終わって泣かれて(そしたら俺も死ぬ)暴れたら、マジで洒落にならんよなぁ……

 

 

 

あと、幼女ガチで泣かせるとか(弄り以外)、ありえんだろ

 

 

 

 

 

 

 

 

ちなみに、 爺さん(黒子&お告げ役)が俺。

 

黒子なのでメタ発言は出来ない制限はあるが、記憶があっても問題無い立場なので今こうしている。

 

 

 

婆さん役がウキウキとして役に徹する和服幼女ちゃん。

 

意外と言えば意外だが、女優気質だった。

 

看護師の過去有り。都会の暗いイザコザで訳ありで村に来た設定。
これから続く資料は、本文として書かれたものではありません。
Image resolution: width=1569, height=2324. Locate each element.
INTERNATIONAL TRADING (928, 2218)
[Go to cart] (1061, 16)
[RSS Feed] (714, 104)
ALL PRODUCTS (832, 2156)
キャラとしての婆さんが幼い頃に村から移動したのは知っているが、和服幼女ちゃんが参戦した正確な時期は不明。

 

 

 

 

 

隣のおじさん(元パティシエ)は、普通にNPC。

 

生い立ちに、能力者としての技能を持ったプレイヤーの神が関わっていたために、山の神域に出入りできる。この役目は基本どの時代にも一人はいる。が、自由な行動ができるかは、初回のダイスによって決まる。つまるところ、ランダムで運ゲー要素。

 

 

 

 

村長。酔っ払った神。

 

以上。元冒険家兼ダンサー兼払い屋。特殊キャラで記憶があるが、制約が多い。そのため、俺と同じく本編にあまり強く影響を及ぼせない。村長としての人格も残っているため、役に徹する。ハッチャケ具合はまるまる本人(神)の影響。

 

 

 

 

 

 

 

恐らく大丈夫だとは思うが、加護を貫通する可能性が捨てきれないこの呪いゲームに対して。

 

俺に課されたミッションは、いつも通りといえばいつも通りだが…。

 

 

 

 

幼女に笑顔(ハッピーエンド)を。

 

 

 

 

それだけである。

 

 

 

 

 

 

 

 

 

 

 

 

 




既にグダリ始めたけれど、ここまで書いて力尽きかけてきましたので分割。(予定

シリアスとか?ねえよ?んなもん。